The advice I would give to young women entering my industry is to embrace confidence, even when it feels uncomfortable at first. While it may sound trite, the idea of “fake it till you make it” can be a powerful mindset when applied thoughtfully. I’ve learned that self-doubt can often influence how we show up and perform, sometimes more than we realize. Instead of allowing those internal uncertainties to take hold, I encourage maintaining an outward sense of confidence and capability—as though success has already been achieved. That mindset not only helps shift how others perceive you, but also reinforces your own belief in what you are capable of accomplishing, ultimately helping to propel you forward.
04What are the biggest challenges or opportunities in your field right now?
As someone who sits in both a corporate leadership role and a founder’s seat, I have two vantage points on this question.
On the corporate side, organizations are navigating change at a pace that their governance structures were not built for. The pressure to transform, whether that is technology, regulation, or workforce shifts, is real. But the infrastructure to manage that change with rigor and sustainability often lags behind the ambition. The opportunity is in helping organizations slow down enough to build the right systems so the change actually holds.
There is also a people dimension that does not get enough attention.
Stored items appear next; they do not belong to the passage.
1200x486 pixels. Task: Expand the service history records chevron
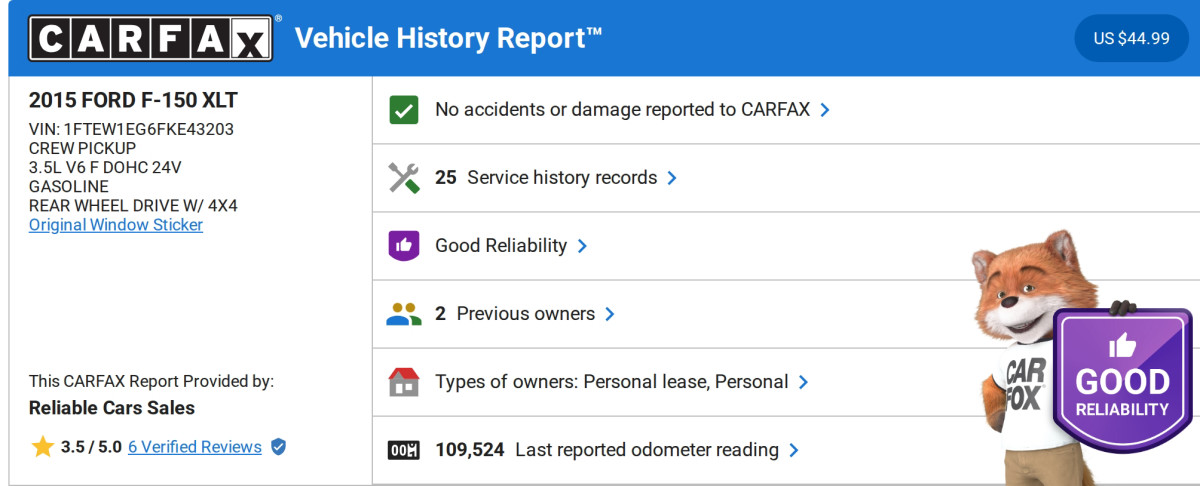point(672,178)
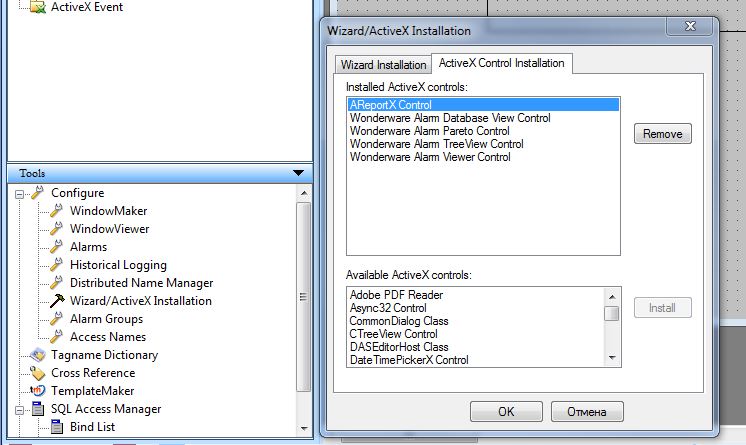Click the Bind List icon
Viewport: 746px width, 445px height.
click(x=57, y=427)
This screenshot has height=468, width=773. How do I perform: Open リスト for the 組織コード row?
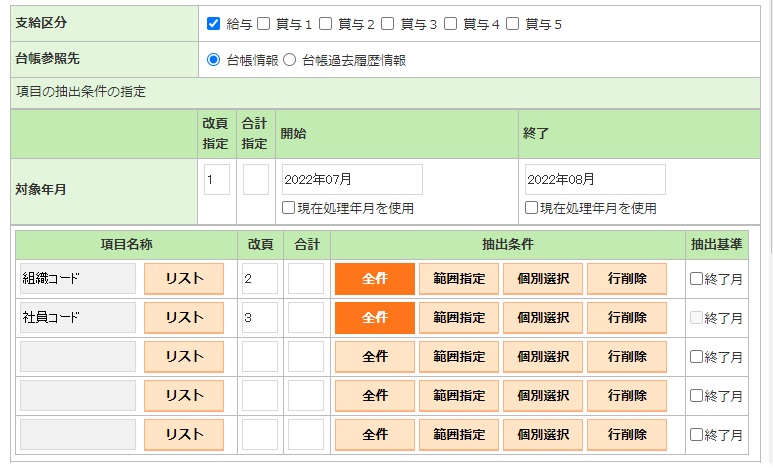[184, 279]
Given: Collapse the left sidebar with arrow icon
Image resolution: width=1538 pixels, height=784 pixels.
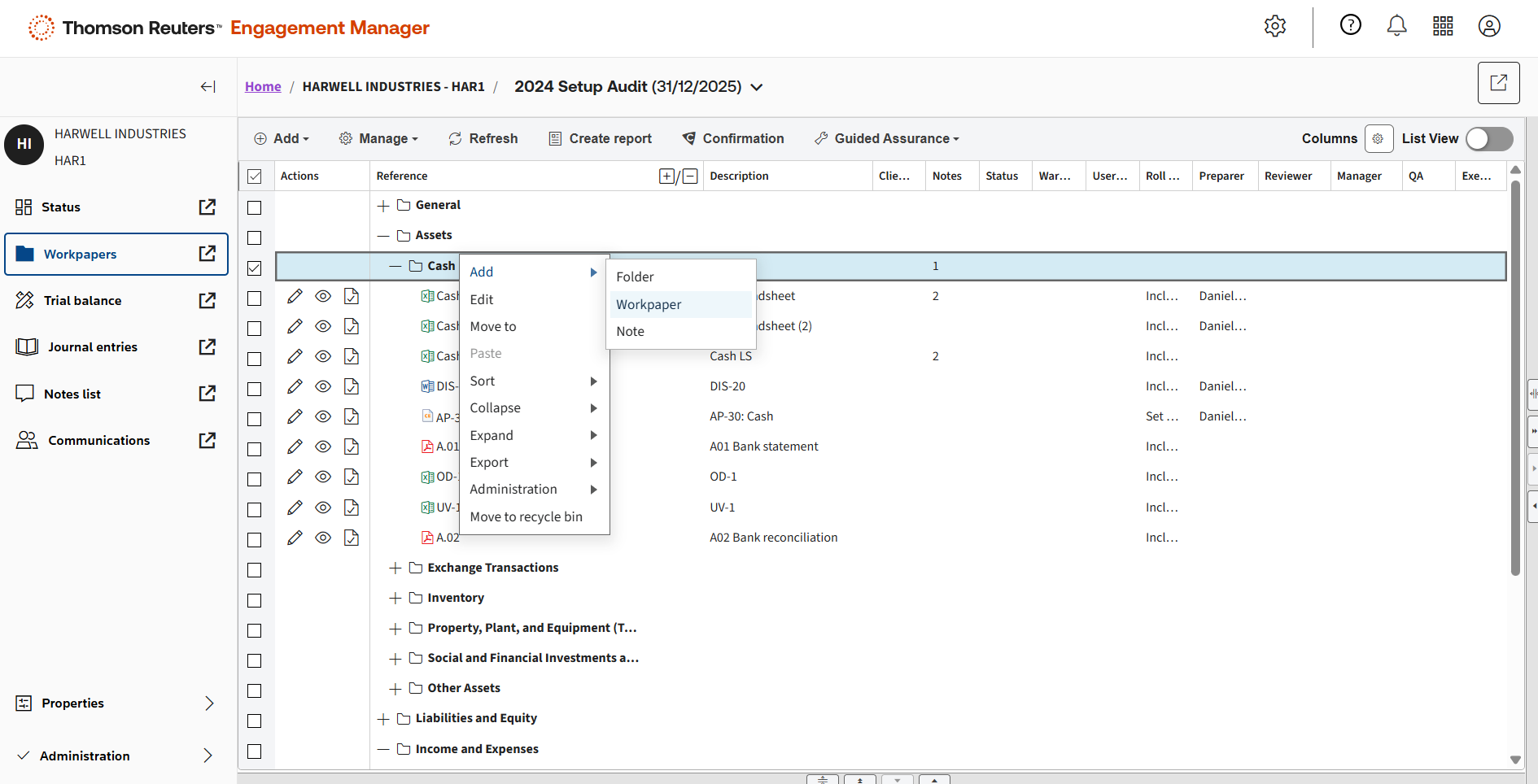Looking at the screenshot, I should click(208, 87).
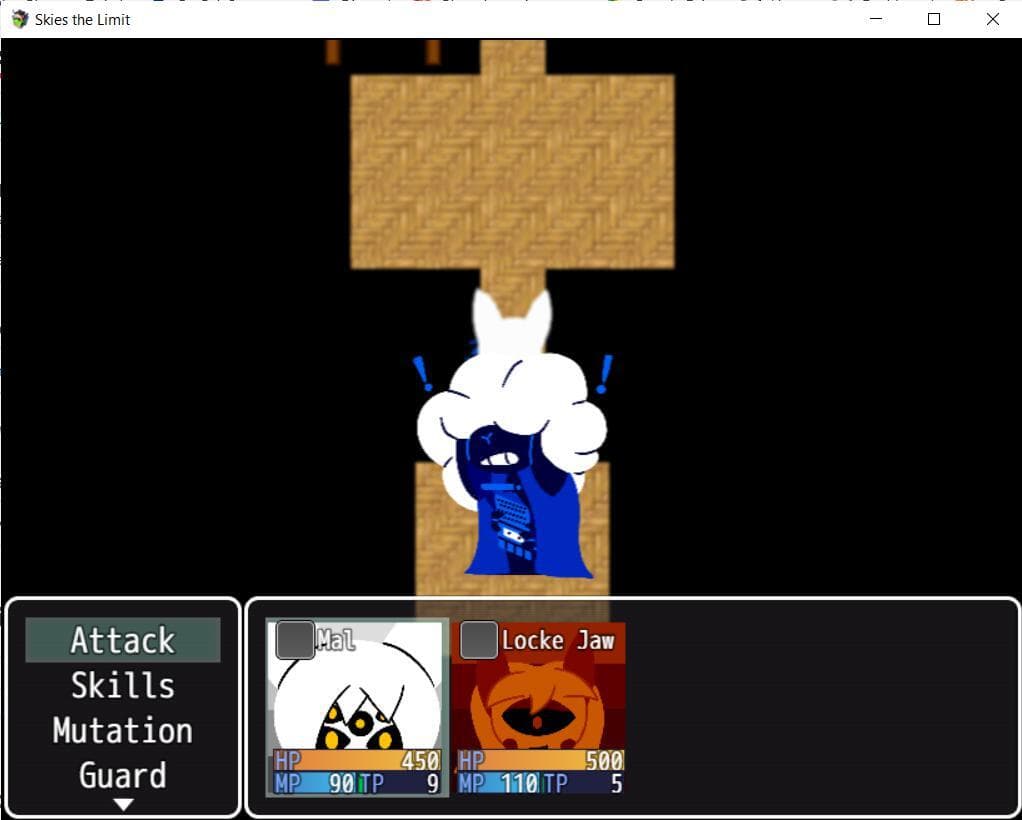The height and width of the screenshot is (820, 1022).
Task: Click the Skies the Limit app icon
Action: 20,20
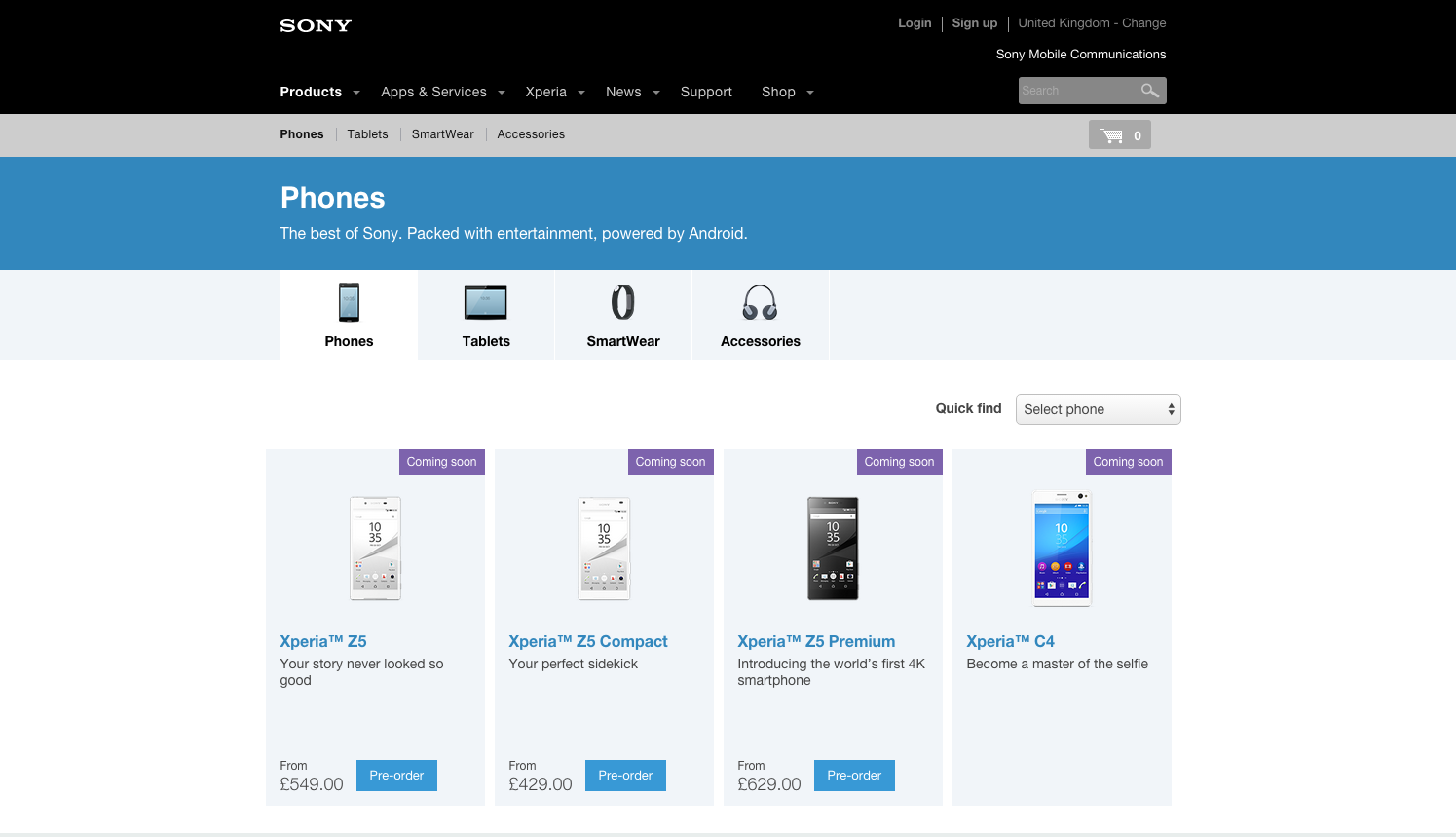This screenshot has width=1456, height=837.
Task: Click the search magnifier icon
Action: coord(1149,91)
Change risk is not just operational. It is human. How people receive change and move through it determines whether any transformation actually sticks. Organizations that understand that will lead. Those that treat it as a communications checkbox will keep wondering why their initiatives stall.
On the entrepreneurial side, first-generation and underrepresented professionals are more visible, more vocal, and more connected than at any point I can remember. But visibility without infrastructure does not move people forward. The real work is building the frameworks, the content, and the community that helps people navigate, not just be seen.
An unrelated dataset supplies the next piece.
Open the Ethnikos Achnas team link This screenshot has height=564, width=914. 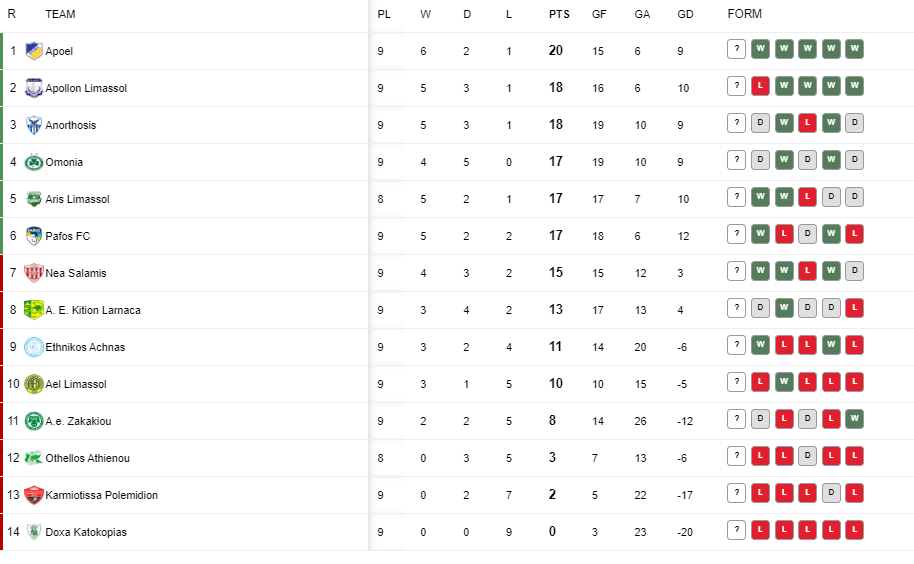[85, 347]
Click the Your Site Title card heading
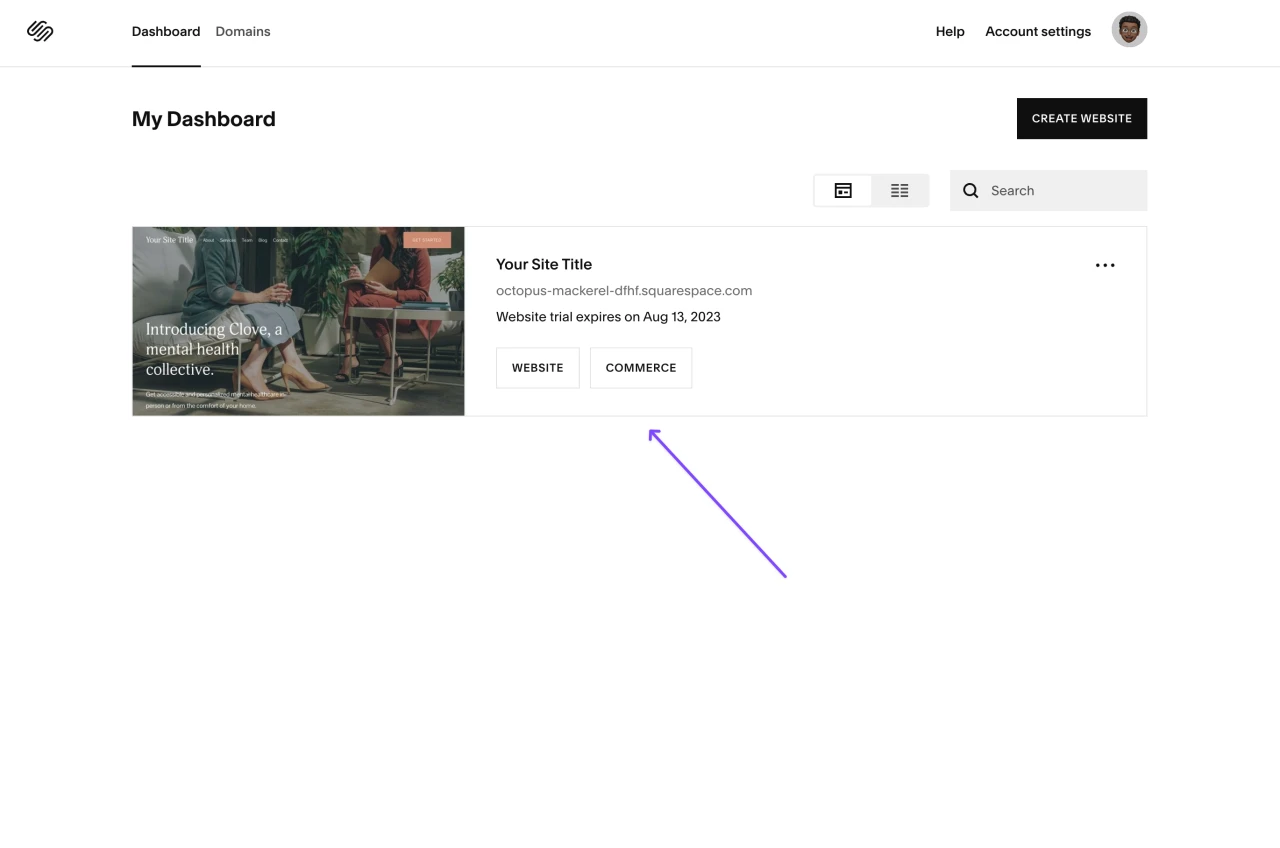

The common thread in both worlds is the same. Systems matter. People matter more. And the leaders who can hold both of those truths at once are the ones who will define what this next chapter looks like.
05What values are most important to you in your work and personal life?
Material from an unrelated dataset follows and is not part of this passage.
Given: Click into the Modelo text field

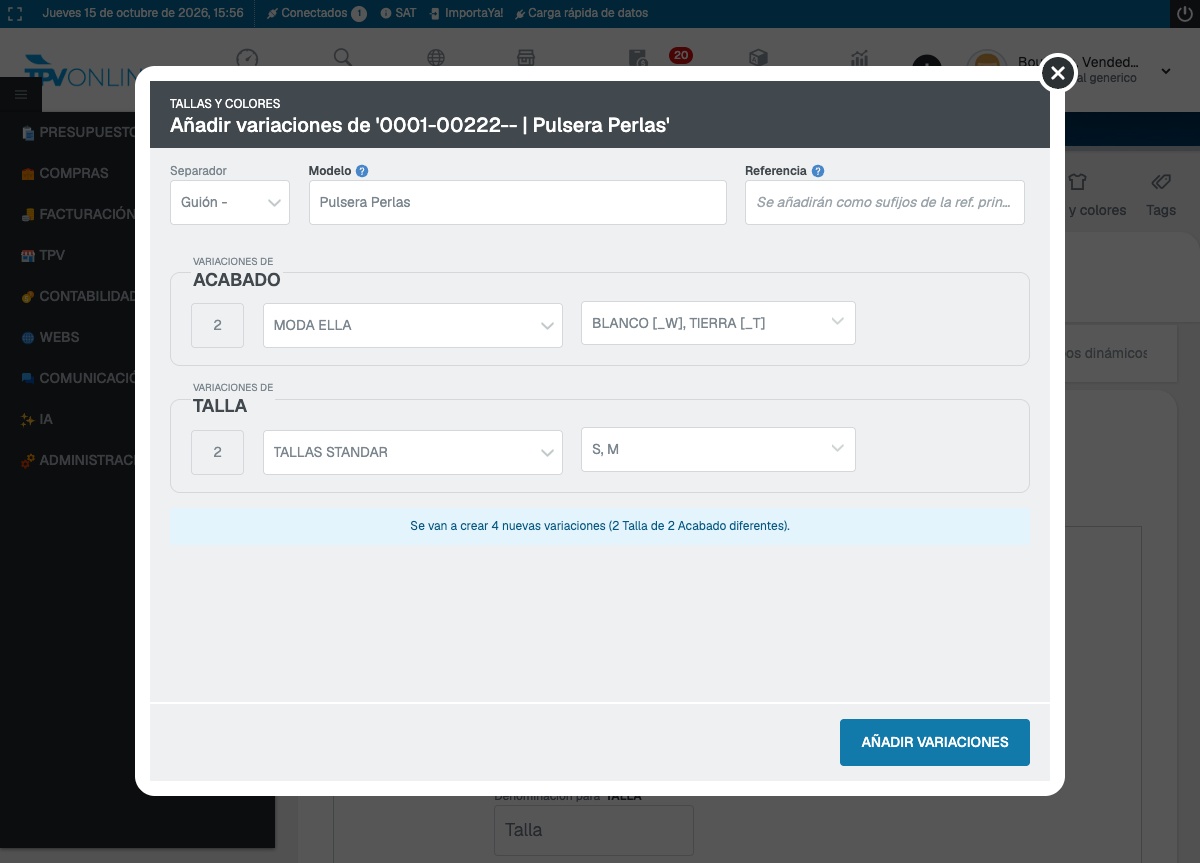Looking at the screenshot, I should tap(518, 202).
The two values I come back to in everything are faith and authenticity.
My Christian faith is the foundation. It shapes how I make decisions, how I show up in relationships, and how I navigate the hard moments. It is not something I separate from my professional life. It is woven through all of it.
Authenticity came into focus early in my career when I attended a women’s leadership seminar that introduced me to this tension between naïveté and gravitas. That framing stayed with me. What struck me most was the idea that naïveté has a quiet power to it. When you don’t fully know your limitations, you attempt things you might otherwise talk yourself out of. That freedom to just go for it, before experience teaches you to hesitate, is something I learned to protect rather than outgrow.
What I’ve also learned is that all the skills in the world, communication, strategy, executive presence, only land when they are coming from a place that is genuinely yours. Authenticity is what allows me to show up fully, both vulnerable and confident, and lead with clarity. It is not about being the loudest or the most polished. It is about being consistent, the same person at the table that I am everywhere else.